Task goal ▸
Please copy out every line of the listing below in which the word "agent" appears.

Information shown ▸
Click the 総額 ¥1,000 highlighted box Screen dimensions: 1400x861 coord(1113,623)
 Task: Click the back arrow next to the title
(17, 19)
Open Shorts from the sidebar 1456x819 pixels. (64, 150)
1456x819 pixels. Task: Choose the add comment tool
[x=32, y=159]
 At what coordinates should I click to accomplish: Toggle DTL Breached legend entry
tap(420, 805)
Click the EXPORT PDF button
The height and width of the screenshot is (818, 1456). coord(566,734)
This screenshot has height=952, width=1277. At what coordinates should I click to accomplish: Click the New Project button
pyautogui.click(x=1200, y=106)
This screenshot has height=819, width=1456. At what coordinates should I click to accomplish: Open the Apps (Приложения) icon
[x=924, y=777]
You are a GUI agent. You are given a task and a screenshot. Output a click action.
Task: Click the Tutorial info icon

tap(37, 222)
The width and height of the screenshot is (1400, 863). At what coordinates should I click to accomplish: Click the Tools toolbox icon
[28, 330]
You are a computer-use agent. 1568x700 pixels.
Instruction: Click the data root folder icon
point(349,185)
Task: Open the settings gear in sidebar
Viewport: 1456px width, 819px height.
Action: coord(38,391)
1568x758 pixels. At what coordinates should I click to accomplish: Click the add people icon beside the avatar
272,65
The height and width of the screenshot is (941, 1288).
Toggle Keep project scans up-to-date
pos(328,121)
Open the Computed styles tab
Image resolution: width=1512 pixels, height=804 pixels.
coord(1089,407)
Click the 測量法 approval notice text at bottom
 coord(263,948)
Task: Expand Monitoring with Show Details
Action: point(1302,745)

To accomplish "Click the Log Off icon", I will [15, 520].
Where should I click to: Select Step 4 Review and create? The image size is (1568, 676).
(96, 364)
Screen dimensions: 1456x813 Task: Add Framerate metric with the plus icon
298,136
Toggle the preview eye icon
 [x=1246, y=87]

Your solution ▸
You are a GUI agent. You are given a task and a screenshot. Output a click action.
You are a computer-use agent. 1568x700 pixels.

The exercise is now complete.